As a historical document, however, the Reflections are invaluable. Burke published his point-by-point assault on the French Revolution in 1790, when the revolution was still widely popular in Britain. He was an English MP and his public, even if the Reflections are formulated as two letters to a French aristocrat, was British political opinion.

First, his book contrasts admirably the gradual, and ultimately more successful, British path to democracy to the French. Indeed the core of his argument is that the revolution laid waste to tradition, depriving its end system of the essential legitimacy that stems from it. Second, Burke was the first to warn - years before the 'terror' - that radical change, once initiated, would be exceedingly difficult to stop.
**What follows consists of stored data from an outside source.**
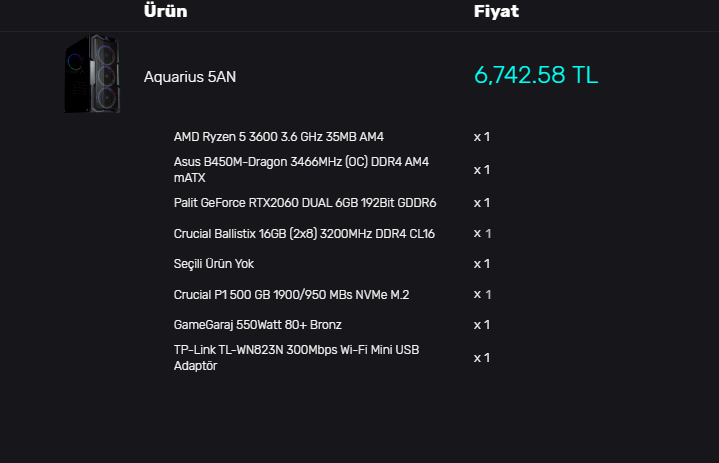Screen dimensions: 719x463
Task: Click Crucial Ballistix 16GB RAM item
Action: pyautogui.click(x=304, y=234)
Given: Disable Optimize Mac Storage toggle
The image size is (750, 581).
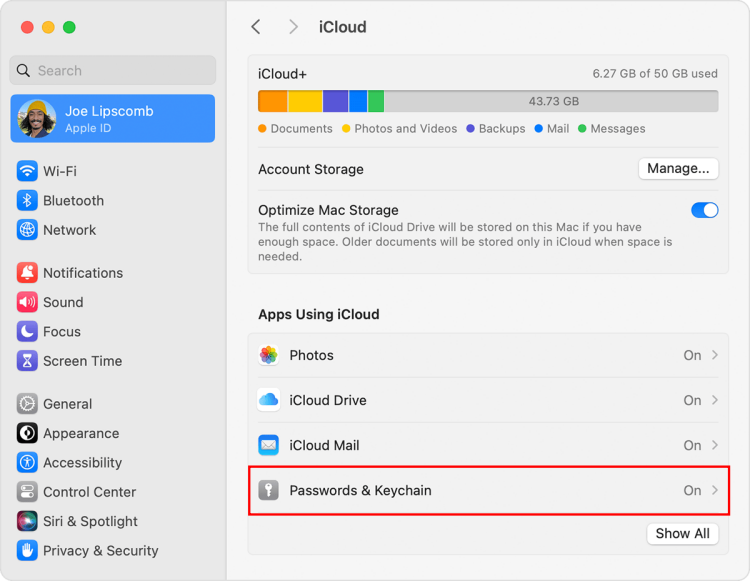Looking at the screenshot, I should click(704, 210).
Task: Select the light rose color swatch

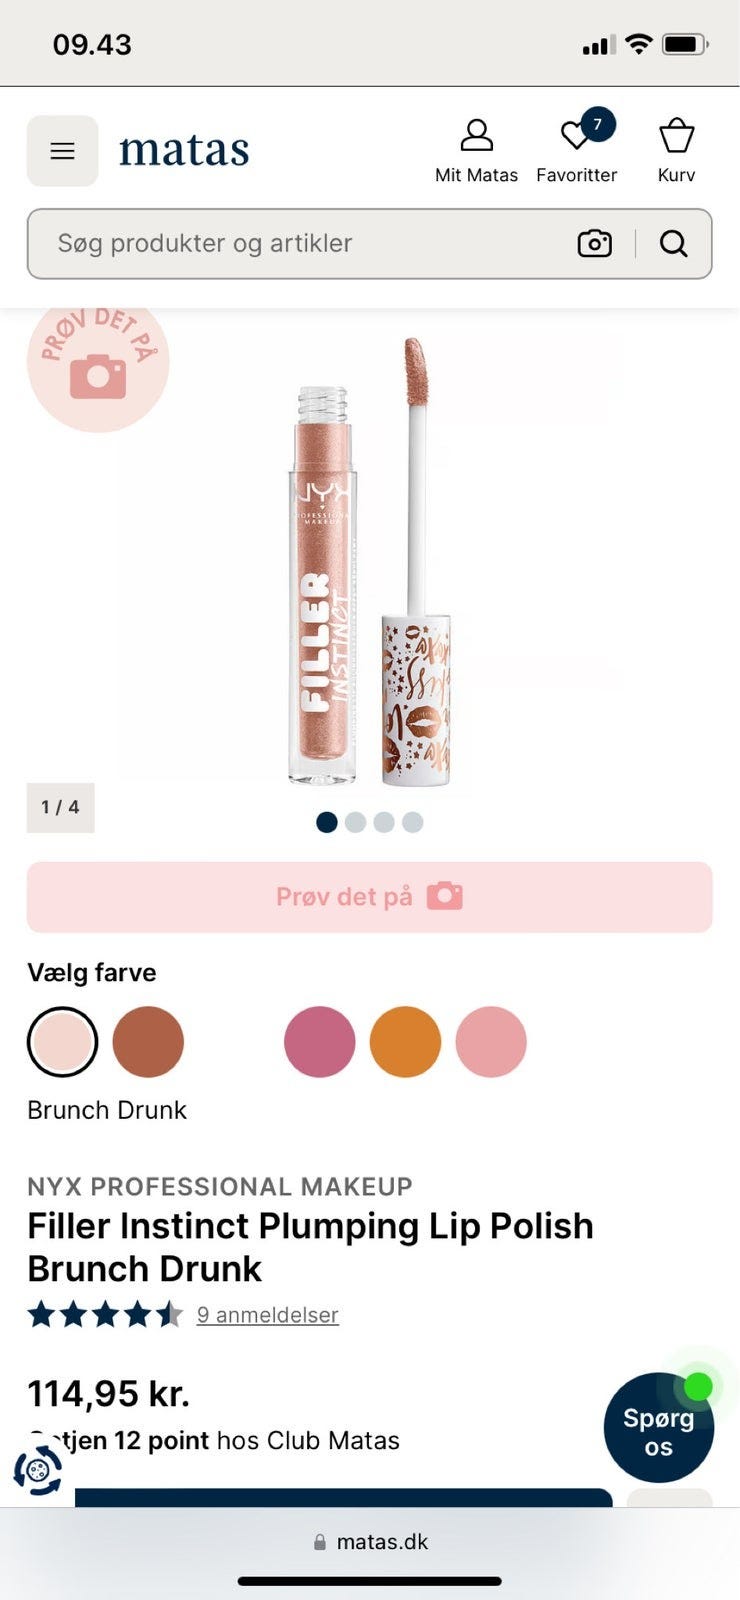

Third, he makes penetrating (and scathing) observations on the role of class renegades; his dissection of their motivations is striking and finds application in all situations of political upheaval. Burke's warning on radical change was vindicated not just in France, but repeatedly in Europe through the 19th and early 20th centuries. With respect to the French Revolution, he understood that any stabilisation depended on solving the question of church property, which the revolutionaries were already bungling (one smiles at a British MP springing in defence of the catholic church in the still popular days of 'no popery!', but the analysis has to be cold-bloodedly correct).

The only rebuttal to Burke's argument is that the status quo was not an option either. His picture of pre-revolutionary France is on the rosy side; unlike the British, the French monarchy was in deep crisis. Nevertheless, I strongly believe this should be taught in France alongside the more hagiographical stuff. I am French, by the way, and an admirer of the events of 1789.